* _Work to complete_: Please transcribe every record below exactly as it appears.

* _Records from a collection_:
□ □ □ □ □
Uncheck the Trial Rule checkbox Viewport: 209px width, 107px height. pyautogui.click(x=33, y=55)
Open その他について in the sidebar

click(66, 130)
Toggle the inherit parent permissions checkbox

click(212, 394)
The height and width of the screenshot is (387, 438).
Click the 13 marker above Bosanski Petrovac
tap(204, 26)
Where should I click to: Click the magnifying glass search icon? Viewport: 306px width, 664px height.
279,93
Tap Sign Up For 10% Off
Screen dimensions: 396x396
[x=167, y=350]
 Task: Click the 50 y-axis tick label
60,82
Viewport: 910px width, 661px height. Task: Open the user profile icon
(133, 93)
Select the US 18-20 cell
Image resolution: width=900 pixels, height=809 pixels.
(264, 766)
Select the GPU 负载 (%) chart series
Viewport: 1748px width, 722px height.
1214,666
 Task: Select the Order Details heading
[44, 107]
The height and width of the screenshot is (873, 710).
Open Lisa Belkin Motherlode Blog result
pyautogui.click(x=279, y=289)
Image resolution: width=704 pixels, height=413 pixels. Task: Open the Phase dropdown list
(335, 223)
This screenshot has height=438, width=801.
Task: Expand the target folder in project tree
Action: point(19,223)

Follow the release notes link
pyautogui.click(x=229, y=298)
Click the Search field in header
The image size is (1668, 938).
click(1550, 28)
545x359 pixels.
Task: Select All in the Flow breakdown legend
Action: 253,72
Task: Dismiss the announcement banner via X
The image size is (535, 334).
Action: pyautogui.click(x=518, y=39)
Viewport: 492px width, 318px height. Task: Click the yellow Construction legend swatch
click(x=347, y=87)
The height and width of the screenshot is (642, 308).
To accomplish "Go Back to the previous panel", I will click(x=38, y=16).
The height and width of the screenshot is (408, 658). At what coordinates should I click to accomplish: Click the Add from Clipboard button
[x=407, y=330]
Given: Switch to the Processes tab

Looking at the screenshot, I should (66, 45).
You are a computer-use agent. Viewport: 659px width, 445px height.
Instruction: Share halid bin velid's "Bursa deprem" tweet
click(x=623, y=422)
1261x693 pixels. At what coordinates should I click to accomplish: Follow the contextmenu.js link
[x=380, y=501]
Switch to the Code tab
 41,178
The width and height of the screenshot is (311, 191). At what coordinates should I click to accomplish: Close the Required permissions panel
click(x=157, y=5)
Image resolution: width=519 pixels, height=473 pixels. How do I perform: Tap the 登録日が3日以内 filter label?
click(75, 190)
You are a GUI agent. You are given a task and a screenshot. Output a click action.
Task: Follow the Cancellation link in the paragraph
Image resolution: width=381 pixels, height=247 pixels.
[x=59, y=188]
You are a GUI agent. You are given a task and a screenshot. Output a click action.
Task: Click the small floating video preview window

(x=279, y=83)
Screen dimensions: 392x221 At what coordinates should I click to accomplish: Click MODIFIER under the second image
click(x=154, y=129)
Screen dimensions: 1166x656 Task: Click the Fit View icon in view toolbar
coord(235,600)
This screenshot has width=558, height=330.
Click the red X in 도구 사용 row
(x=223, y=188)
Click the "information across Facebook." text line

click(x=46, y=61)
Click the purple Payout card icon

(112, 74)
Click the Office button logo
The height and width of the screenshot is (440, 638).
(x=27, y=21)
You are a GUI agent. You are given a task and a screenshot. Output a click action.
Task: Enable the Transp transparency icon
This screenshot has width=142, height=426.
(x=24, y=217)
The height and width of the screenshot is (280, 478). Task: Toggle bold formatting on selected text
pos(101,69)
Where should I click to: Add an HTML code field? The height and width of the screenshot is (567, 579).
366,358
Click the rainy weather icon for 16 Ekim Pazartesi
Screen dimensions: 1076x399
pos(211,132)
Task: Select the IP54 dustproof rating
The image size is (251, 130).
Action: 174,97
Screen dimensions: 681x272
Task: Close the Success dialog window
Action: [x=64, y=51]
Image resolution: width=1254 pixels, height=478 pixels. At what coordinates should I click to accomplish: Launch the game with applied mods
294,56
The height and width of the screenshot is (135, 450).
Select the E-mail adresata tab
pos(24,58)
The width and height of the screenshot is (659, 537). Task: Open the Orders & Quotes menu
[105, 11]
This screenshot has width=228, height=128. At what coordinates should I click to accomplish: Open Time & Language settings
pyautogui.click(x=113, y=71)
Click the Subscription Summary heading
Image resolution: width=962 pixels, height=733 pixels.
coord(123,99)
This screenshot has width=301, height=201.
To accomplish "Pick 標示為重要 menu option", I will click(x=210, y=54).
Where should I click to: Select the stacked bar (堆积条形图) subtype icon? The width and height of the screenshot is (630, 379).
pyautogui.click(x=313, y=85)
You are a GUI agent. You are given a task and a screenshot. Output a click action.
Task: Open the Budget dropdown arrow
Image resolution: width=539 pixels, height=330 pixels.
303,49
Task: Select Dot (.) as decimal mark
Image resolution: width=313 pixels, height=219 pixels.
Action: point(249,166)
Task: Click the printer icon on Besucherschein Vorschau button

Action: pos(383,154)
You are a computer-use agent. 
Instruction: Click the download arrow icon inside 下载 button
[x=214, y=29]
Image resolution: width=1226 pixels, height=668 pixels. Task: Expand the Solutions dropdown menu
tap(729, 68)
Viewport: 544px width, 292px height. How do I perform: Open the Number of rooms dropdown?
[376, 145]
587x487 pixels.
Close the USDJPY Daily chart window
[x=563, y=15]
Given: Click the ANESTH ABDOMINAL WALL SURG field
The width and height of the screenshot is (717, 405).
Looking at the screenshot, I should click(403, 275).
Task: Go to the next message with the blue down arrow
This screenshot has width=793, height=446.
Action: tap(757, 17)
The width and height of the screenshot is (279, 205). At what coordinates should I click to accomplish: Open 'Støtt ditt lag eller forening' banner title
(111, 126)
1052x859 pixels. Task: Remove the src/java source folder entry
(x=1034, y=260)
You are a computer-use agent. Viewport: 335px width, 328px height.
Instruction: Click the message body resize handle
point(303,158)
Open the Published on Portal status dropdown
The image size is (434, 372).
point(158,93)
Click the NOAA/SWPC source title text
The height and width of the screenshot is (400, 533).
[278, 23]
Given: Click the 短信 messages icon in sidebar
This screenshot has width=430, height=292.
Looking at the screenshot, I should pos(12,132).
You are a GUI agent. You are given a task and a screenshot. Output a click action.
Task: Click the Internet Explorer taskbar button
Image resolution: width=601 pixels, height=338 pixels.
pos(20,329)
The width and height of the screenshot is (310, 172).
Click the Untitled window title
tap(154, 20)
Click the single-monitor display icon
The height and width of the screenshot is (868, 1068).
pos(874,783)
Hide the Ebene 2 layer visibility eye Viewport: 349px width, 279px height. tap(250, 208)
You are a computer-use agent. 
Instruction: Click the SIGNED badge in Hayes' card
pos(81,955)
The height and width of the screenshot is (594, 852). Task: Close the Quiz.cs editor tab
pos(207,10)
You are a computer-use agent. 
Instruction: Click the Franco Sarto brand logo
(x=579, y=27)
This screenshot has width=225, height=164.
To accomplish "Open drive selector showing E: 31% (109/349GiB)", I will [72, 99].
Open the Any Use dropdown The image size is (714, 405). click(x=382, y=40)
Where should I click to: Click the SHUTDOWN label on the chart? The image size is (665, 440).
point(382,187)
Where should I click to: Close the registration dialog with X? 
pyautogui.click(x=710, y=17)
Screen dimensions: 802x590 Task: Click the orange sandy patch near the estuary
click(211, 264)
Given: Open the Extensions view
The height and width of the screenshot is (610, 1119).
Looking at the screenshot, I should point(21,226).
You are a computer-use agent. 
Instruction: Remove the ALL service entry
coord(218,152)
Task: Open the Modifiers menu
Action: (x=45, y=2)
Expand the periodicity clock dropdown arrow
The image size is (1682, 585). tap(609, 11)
□ □ □ □ □
* _Answer to this task_:
Uncheck the Trial Rule checkbox Viewport: 209px width, 107px height. pyautogui.click(x=33, y=55)
Open その他について in the sidebar

click(66, 130)
Toggle the inherit parent permissions checkbox

click(212, 394)
The height and width of the screenshot is (387, 438).
Click the 13 marker above Bosanski Petrovac
tap(204, 26)
Where should I click to: Click the magnifying glass search icon? Viewport: 306px width, 664px height.
279,93
Tap Sign Up For 10% Off
Screen dimensions: 396x396
[x=167, y=350]
 Task: Click the 50 y-axis tick label
60,82
Viewport: 910px width, 661px height. Task: Open the user profile icon
(133, 93)
Select the US 18-20 cell
Image resolution: width=900 pixels, height=809 pixels.
(264, 766)
Select the GPU 负载 (%) chart series
Viewport: 1748px width, 722px height.
1214,666
 Task: Select the Order Details heading
[44, 107]
The height and width of the screenshot is (873, 710).
Open Lisa Belkin Motherlode Blog result
pyautogui.click(x=279, y=289)
Image resolution: width=704 pixels, height=413 pixels. Task: Open the Phase dropdown list
(335, 223)
This screenshot has height=438, width=801.
Task: Expand the target folder in project tree
Action: point(19,223)

Follow the release notes link
pyautogui.click(x=229, y=298)
Click the Search field in header
The image size is (1668, 938).
click(1550, 28)
545x359 pixels.
Task: Select All in the Flow breakdown legend
Action: 253,72
Task: Dismiss the announcement banner via X
The image size is (535, 334).
Action: pyautogui.click(x=518, y=39)
Viewport: 492px width, 318px height. Task: Click the yellow Construction legend swatch
click(x=347, y=87)
The height and width of the screenshot is (642, 308).
To accomplish "Go Back to the previous panel", I will click(x=38, y=16).
The height and width of the screenshot is (408, 658). At what coordinates should I click to accomplish: Click the Add from Clipboard button
[x=407, y=330]
Given: Switch to the Processes tab

Looking at the screenshot, I should (66, 45).
You are a computer-use agent. Viewport: 659px width, 445px height.
Instruction: Share halid bin velid's "Bursa deprem" tweet
click(x=623, y=422)
1261x693 pixels. At what coordinates should I click to accomplish: Follow the contextmenu.js link
[x=380, y=501]
Switch to the Code tab
 41,178
The width and height of the screenshot is (311, 191). At what coordinates should I click to accomplish: Close the Required permissions panel
click(x=157, y=5)
Image resolution: width=519 pixels, height=473 pixels. How do I perform: Tap the 登録日が3日以内 filter label?
click(75, 190)
You are a GUI agent. You are given a task and a screenshot. Output a click action.
Task: Follow the Cancellation link in the paragraph
Image resolution: width=381 pixels, height=247 pixels.
[x=59, y=188]
You are a GUI agent. You are given a task and a screenshot. Output a click action.
Task: Click the small floating video preview window

(x=279, y=83)
Screen dimensions: 392x221 At what coordinates should I click to accomplish: Click MODIFIER under the second image
click(x=154, y=129)
Screen dimensions: 1166x656 Task: Click the Fit View icon in view toolbar
coord(235,600)
This screenshot has width=558, height=330.
Click the red X in 도구 사용 row
(x=223, y=188)
Click the "information across Facebook." text line

click(x=46, y=61)
Click the purple Payout card icon

(112, 74)
Click the Office button logo
The height and width of the screenshot is (440, 638).
(x=27, y=21)
You are a GUI agent. You are given a task and a screenshot. Output a click action.
Task: Enable the Transp transparency icon
This screenshot has width=142, height=426.
(x=24, y=217)
The height and width of the screenshot is (280, 478). Task: Toggle bold formatting on selected text
pos(101,69)
Where should I click to: Add an HTML code field? The height and width of the screenshot is (567, 579).
366,358
Click the rainy weather icon for 16 Ekim Pazartesi
Screen dimensions: 1076x399
pos(211,132)
Task: Select the IP54 dustproof rating
The image size is (251, 130).
Action: 174,97
Screen dimensions: 681x272
Task: Close the Success dialog window
Action: [x=64, y=51]
Image resolution: width=1254 pixels, height=478 pixels. At what coordinates should I click to accomplish: Launch the game with applied mods
294,56
The height and width of the screenshot is (135, 450).
Select the E-mail adresata tab
pos(24,58)
The width and height of the screenshot is (659, 537). Task: Open the Orders & Quotes menu
[105, 11]
This screenshot has width=228, height=128. At what coordinates should I click to accomplish: Open Time & Language settings
pyautogui.click(x=113, y=71)
Click the Subscription Summary heading
Image resolution: width=962 pixels, height=733 pixels.
coord(123,99)
This screenshot has width=301, height=201.
To accomplish "Pick 標示為重要 menu option", I will click(x=210, y=54).
Where should I click to: Select the stacked bar (堆积条形图) subtype icon? The width and height of the screenshot is (630, 379).
pyautogui.click(x=313, y=85)
You are a GUI agent. You are given a task and a screenshot. Output a click action.
Task: Open the Budget dropdown arrow
Image resolution: width=539 pixels, height=330 pixels.
303,49
Task: Select Dot (.) as decimal mark
Image resolution: width=313 pixels, height=219 pixels.
Action: point(249,166)
Task: Click the printer icon on Besucherschein Vorschau button

Action: pos(383,154)
You are a computer-use agent. 
Instruction: Click the download arrow icon inside 下载 button
[x=214, y=29]
Image resolution: width=1226 pixels, height=668 pixels. Task: Expand the Solutions dropdown menu
tap(729, 68)
Viewport: 544px width, 292px height. How do I perform: Open the Number of rooms dropdown?
[376, 145]
587x487 pixels.
Close the USDJPY Daily chart window
[x=563, y=15]
Given: Click the ANESTH ABDOMINAL WALL SURG field
The width and height of the screenshot is (717, 405).
Looking at the screenshot, I should click(403, 275).
Task: Go to the next message with the blue down arrow
This screenshot has width=793, height=446.
Action: tap(757, 17)
The width and height of the screenshot is (279, 205). At what coordinates should I click to accomplish: Open 'Støtt ditt lag eller forening' banner title
(111, 126)
1052x859 pixels. Task: Remove the src/java source folder entry
(x=1034, y=260)
You are a computer-use agent. Viewport: 335px width, 328px height.
Instruction: Click the message body resize handle
point(303,158)
Open the Published on Portal status dropdown
The image size is (434, 372).
point(158,93)
Click the NOAA/SWPC source title text
The height and width of the screenshot is (400, 533).
[278, 23]
Given: Click the 短信 messages icon in sidebar
This screenshot has width=430, height=292.
Looking at the screenshot, I should pos(12,132).
You are a GUI agent. You are given a task and a screenshot. Output a click action.
Task: Click the Internet Explorer taskbar button
Image resolution: width=601 pixels, height=338 pixels.
pos(20,329)
The width and height of the screenshot is (310, 172).
Click the Untitled window title
tap(154, 20)
Click the single-monitor display icon
The height and width of the screenshot is (868, 1068).
pos(874,783)
Hide the Ebene 2 layer visibility eye Viewport: 349px width, 279px height. tap(250, 208)
You are a computer-use agent. 
Instruction: Click the SIGNED badge in Hayes' card
pos(81,955)
The height and width of the screenshot is (594, 852). Task: Close the Quiz.cs editor tab
pos(207,10)
You are a computer-use agent. 
Instruction: Click the Franco Sarto brand logo
(x=579, y=27)
This screenshot has width=225, height=164.
To accomplish "Open drive selector showing E: 31% (109/349GiB)", I will [72, 99].
Open the Any Use dropdown The image size is (714, 405). click(x=382, y=40)
Where should I click to: Click the SHUTDOWN label on the chart? The image size is (665, 440).
point(382,187)
Where should I click to: Close the registration dialog with X? 
pyautogui.click(x=710, y=17)
Screen dimensions: 802x590 Task: Click the orange sandy patch near the estuary
click(211, 264)
Given: Open the Extensions view
The height and width of the screenshot is (610, 1119).
Looking at the screenshot, I should point(21,226).
You are a computer-use agent. 
Instruction: Remove the ALL service entry
coord(218,152)
Task: Open the Modifiers menu
Action: (x=45, y=2)
Expand the periodicity clock dropdown arrow
The image size is (1682, 585). tap(609, 11)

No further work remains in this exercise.